* WHAT THE TASK ASKS *
Write down the lines exactly as they appear, from the one that contains "Instruction: Click gray" through the final line of the records, so that both ends are kept and no pictures come along.

* Collected data *
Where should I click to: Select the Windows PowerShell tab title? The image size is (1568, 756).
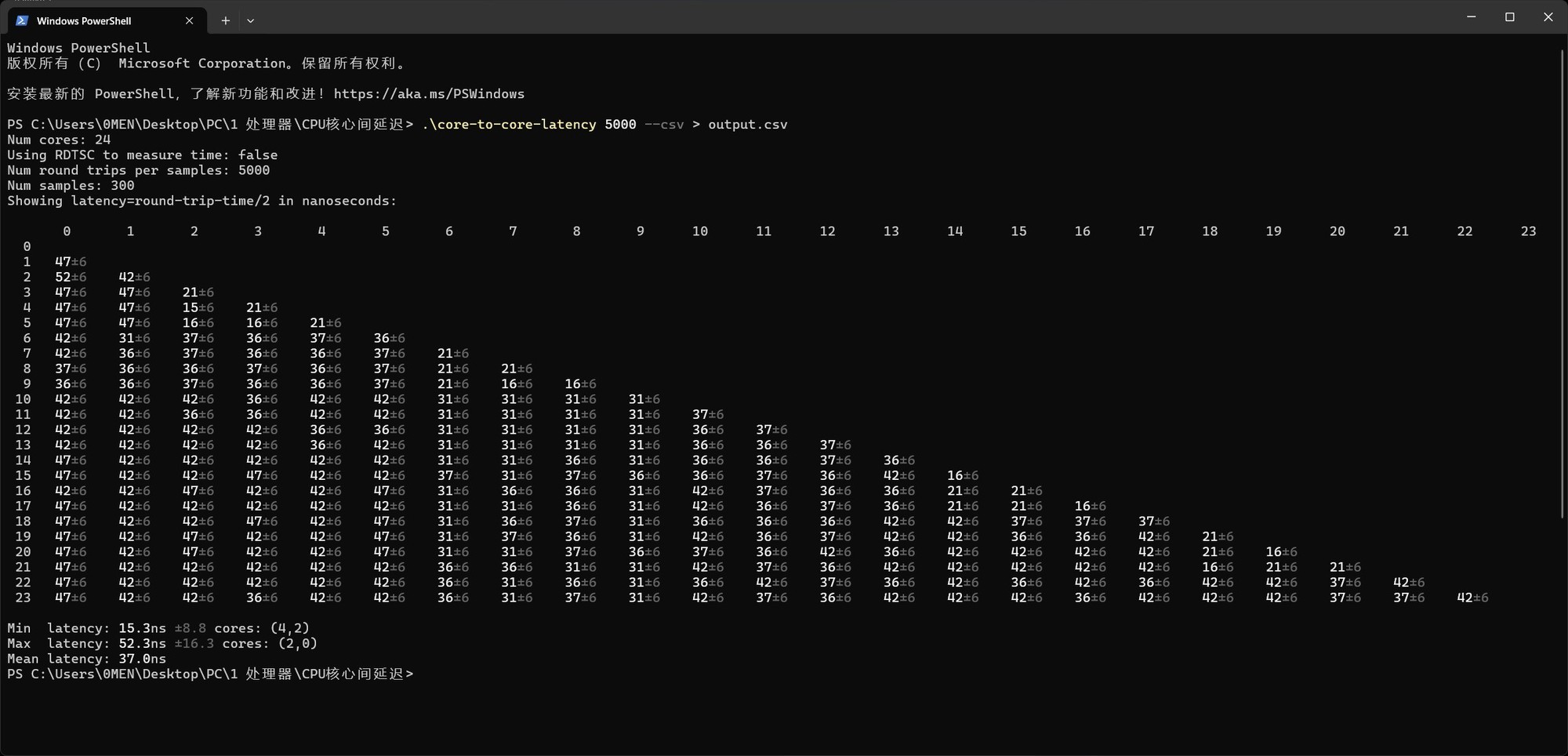[84, 20]
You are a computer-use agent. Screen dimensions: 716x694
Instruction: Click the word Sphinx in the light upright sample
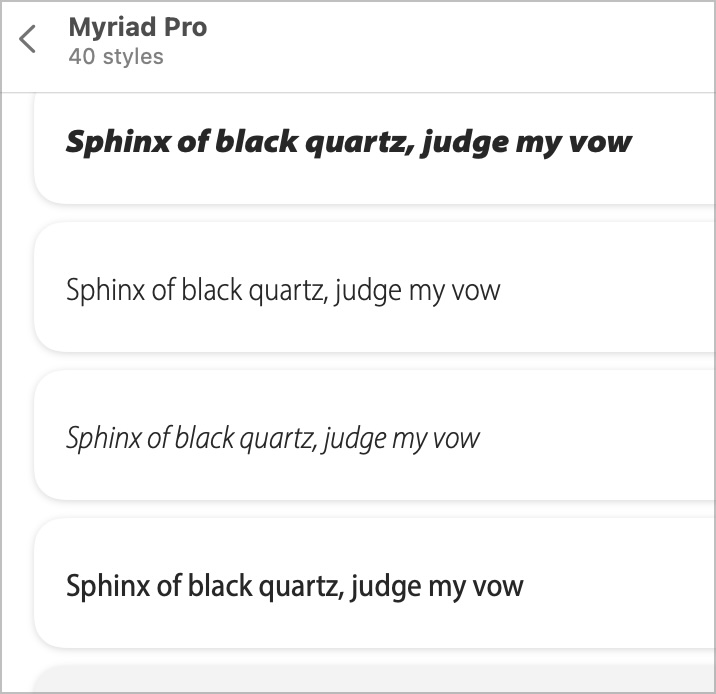[99, 291]
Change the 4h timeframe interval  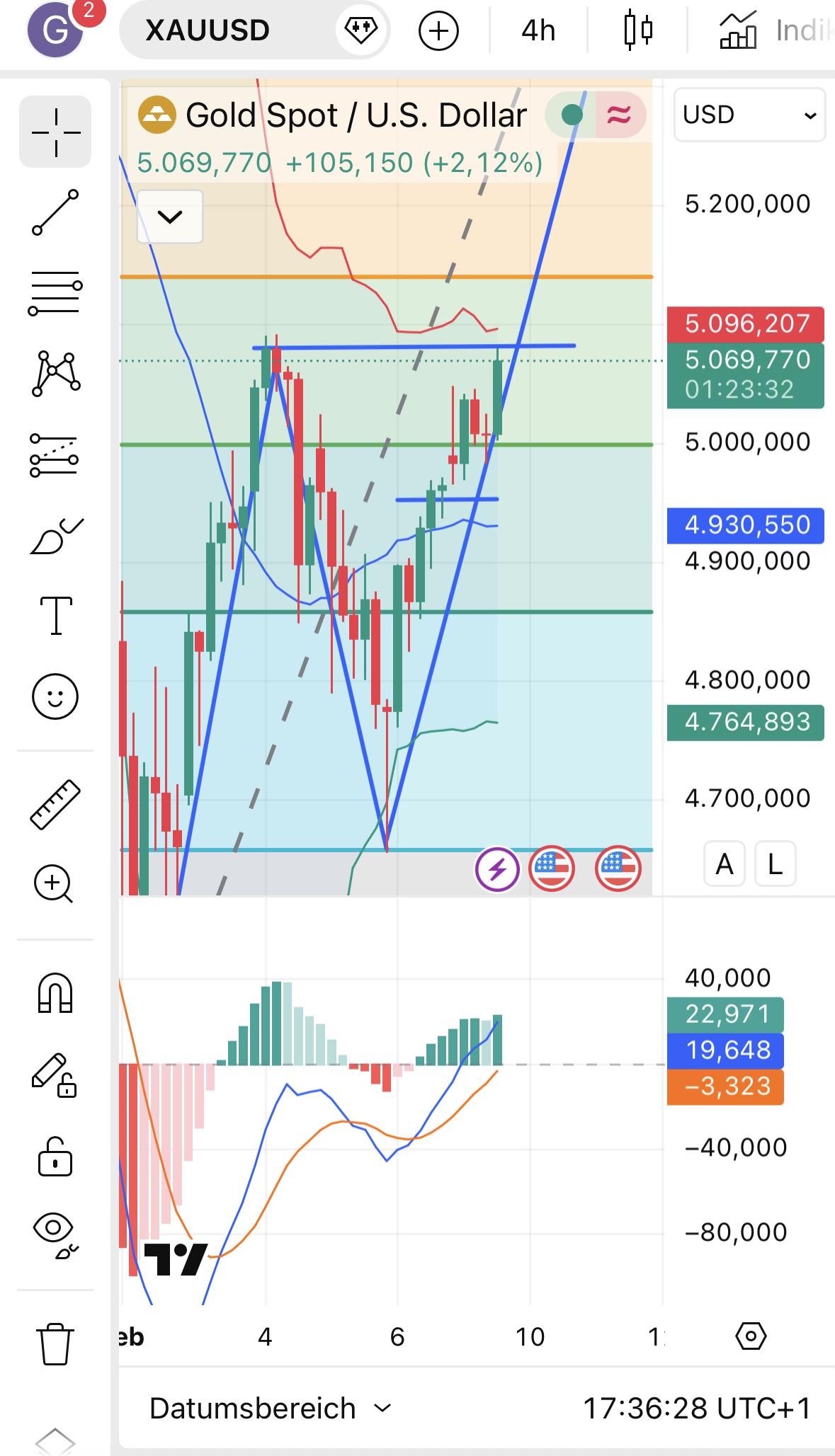tap(538, 30)
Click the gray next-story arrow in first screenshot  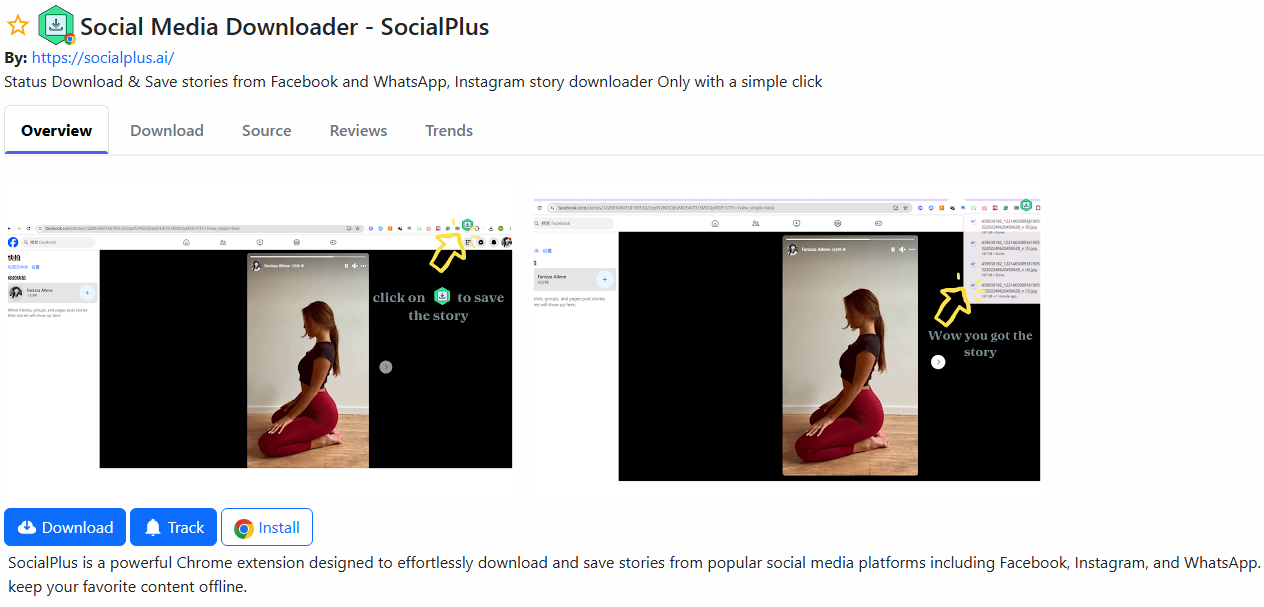click(x=386, y=367)
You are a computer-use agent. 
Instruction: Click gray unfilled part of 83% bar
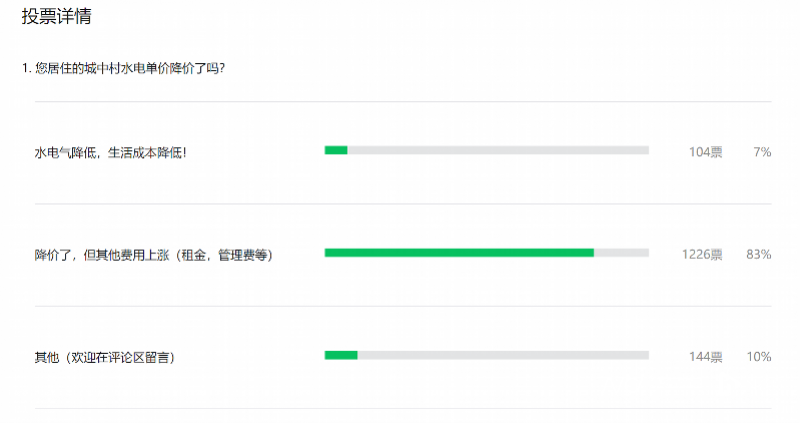621,253
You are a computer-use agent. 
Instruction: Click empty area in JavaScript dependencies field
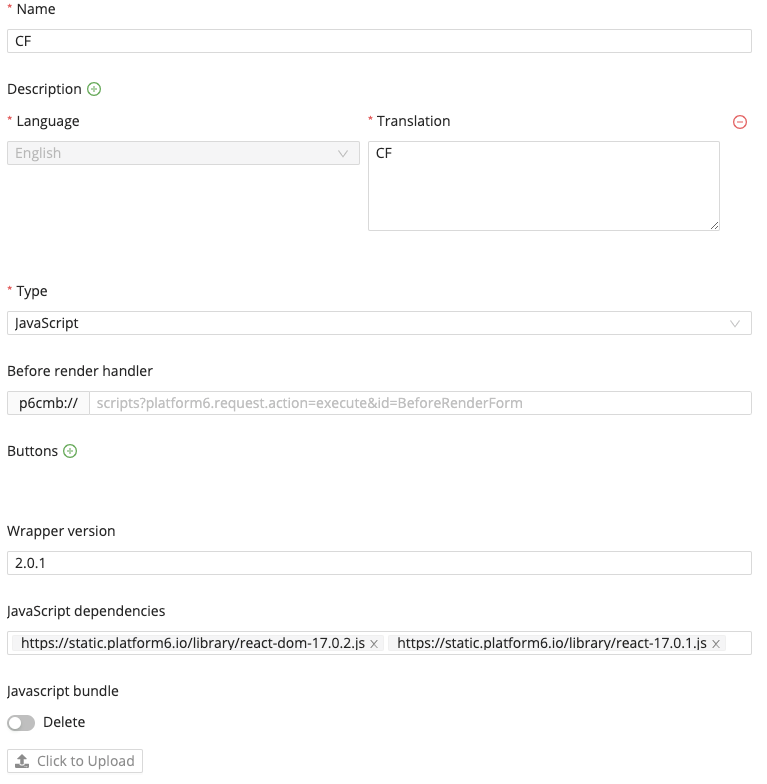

* ANSWER FOR THIS EXERCISE *
Instruction: Click gray unfilled part of 83% bar
621,253
You are a computer-use agent. 
Instruction: Click empty area in JavaScript dependencies field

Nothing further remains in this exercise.